| GIVEN INSTRUCTION |
Arrange every line of the material below as a Markdown table with the columns No. and Line, numbering the rows and leaving out blank lines. Leave the pictures out of the table.

| DATA ENTRIES |

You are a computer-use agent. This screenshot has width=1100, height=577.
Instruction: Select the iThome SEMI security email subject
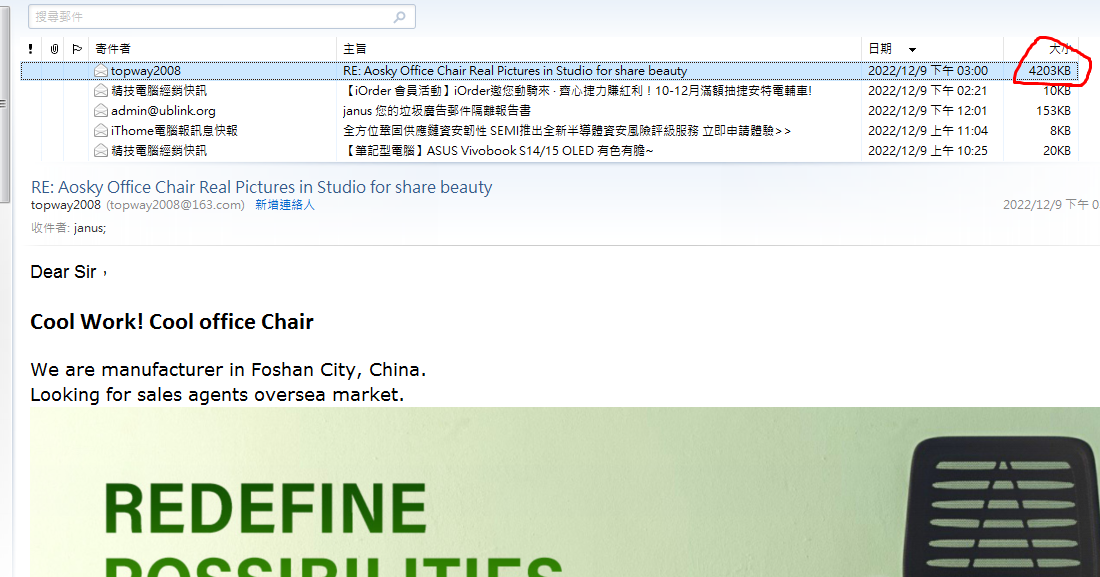pos(567,131)
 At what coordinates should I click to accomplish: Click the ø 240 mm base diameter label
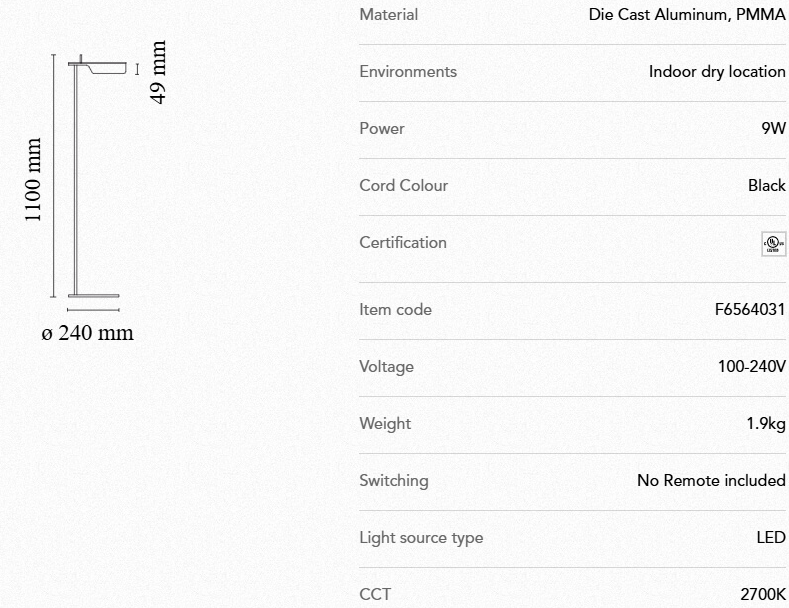87,332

| EXPECTED ANSWER |
| No. | Line |
|---|---|
| 1 | You are a computer-use agent. This screenshot has width=1100, height=577. |
| 2 | Instruction: Select the iThome SEMI security email subject |
| 3 | pos(567,131) |
| 4 |  At what coordinates should I click to accomplish: Click the ø 240 mm base diameter label |
| 5 | 87,332 |